Another leading priest, Father Sean MacDonagh, a founder of the ACP, has now strongly criticised the Vatican move.

"It is a bit like Walmart, where you have the CEO in Rome and his people there decide on policy and then insist that the bishops, as branch managers, implement that policy,” he told the Irish Examiner.

"If Rome says ‘jump’ are we simply expected to say, ‘how high?’ Operating like a multinational where the number one requirement is obedience is at total variance with the Church of Jesus," said Fr McDonagh.

He defended the calls for women to play a more active and equal role, "In the first century, it was possible to articulate the message of Jesus and not have females in leadership roles because the culture of the time would not allow it and there was a very dark perception of what women were.

But, now, in the 21st century, the Church must discern where the Holy Spirit is leading it, and the Vatican should not be leading it backwards."

"Freedom of speech does not operate here when, in fact, the Church should be an example in that respect to others," said Fr McDonagh. Meanwhile an Irish Times editorial has stated that sending Flannery to a monastery for prayer and reflection may rebound and that the Vatican is wrong to regard him as a ‘turbulent priest.’ It stated that the decision to discipline him will increase the perception of a “disconnect” between Rome and Ireland.

The Times editorial stated, “The domestic reaction, from sections of the laity and some clergy, to the Vatican’s disciplinary action has been one of regret and concern. The ACP (Association of Catholic Priests) has described the Vatican’s intervention as “unfair, unwarranted and unwise”.

And it may well, as the association has warned, increase the public perception of a significant “disconnect” between the Irish church and Rome.

Fr Flannery has spent many years developing the views that he now holds, views that were no doubt influenced and shaped by prayer and reflection. But six more weeks spent in silent isolation in a monastery engaged in further prayerful reflection may not produce the outcome the Vatican now hopes from its disciplining of one it, wrongly, regards as a turbulent priest.

The Daily Beast reports that, “The Vatican has been watching Father Tony Flannery for a long time”.

They also identified the following paragraph as the one  that most landed Flannery in trouble after he wrote it.

“Opening up the ministry of the church to laypeople, to married people, to priests, to women. In other words, not confining it to the male celibate priesthood as we’ve had in the past, because clearly that is not working now, so we have to begin to think in different ways, but the Vatican is increasingly forbidding any discussion on that,” he wrote. "Many of us priests are very frustrated with the way the Vatican conducts its business.”

Daliy Beast reports that “A growing number of Catholic bloggers say the movement has the makings of what could be considered the beginning of a Catholic Spring uprising,” pointing out the statement by the Association of Catholic Priests.

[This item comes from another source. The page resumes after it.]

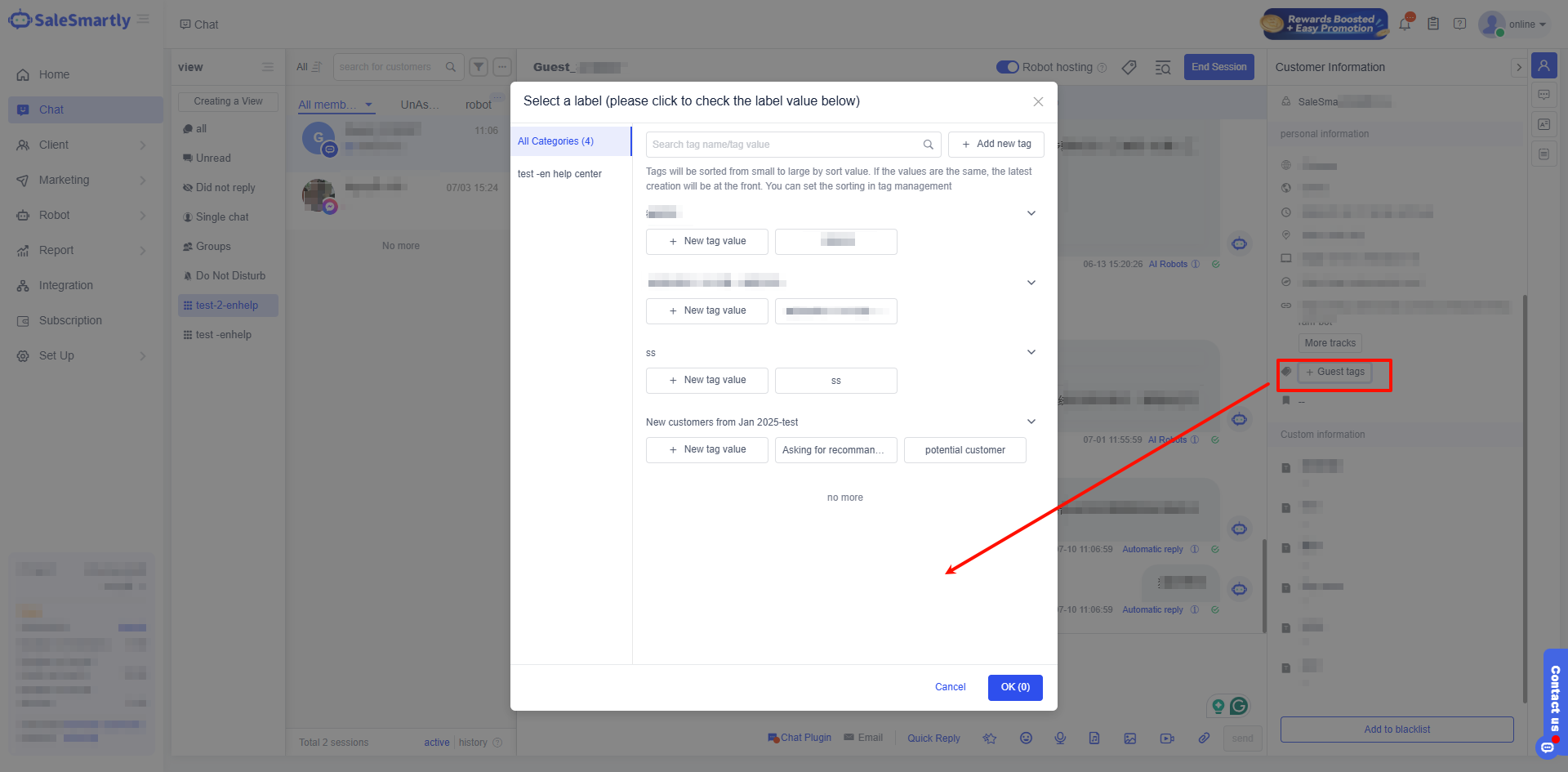Collapse the 'ss' tag group chevron
Screen dimensions: 1568x772
point(1031,352)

That statement read, “We affirm in the strongest possible terms our confidence in and solidarity with Father Flannery and we wish to make clear our profound view that this intervention is unfair, unwarranted and unwise,”

“We wish to register our extreme unease and disquiet at the present development, not least the secrecy surrounding such interventions and the questions about due process and freedom of conscience that such interventions surface.”

Brendan Butler of  the lay Irish church lobby group, “We are Church Ireland”, told the Daily Beast that the move “amounted to a return to the Inquisition” and that the current Holy See governing body is worrying. “They are trying to bring our church back into rigid authoritarian centralized structures where all dissent is dealt with in a ruthless manner.”

Another prominent priest, Father Gabriel Daly, wrote in a priest’s publication called “Doctrine Life” that the church was attempting to silence all dissent and he seemed to be risking suspension himself.

“Aided by secrecy and the unchallenged exercise of power, the Curia has established effective control over the whole church,” he wrote in this week’s edition. “There is little or no concern for those faithful Catholics who are quietly appalled by what is happening. They are seen as simply wrong.”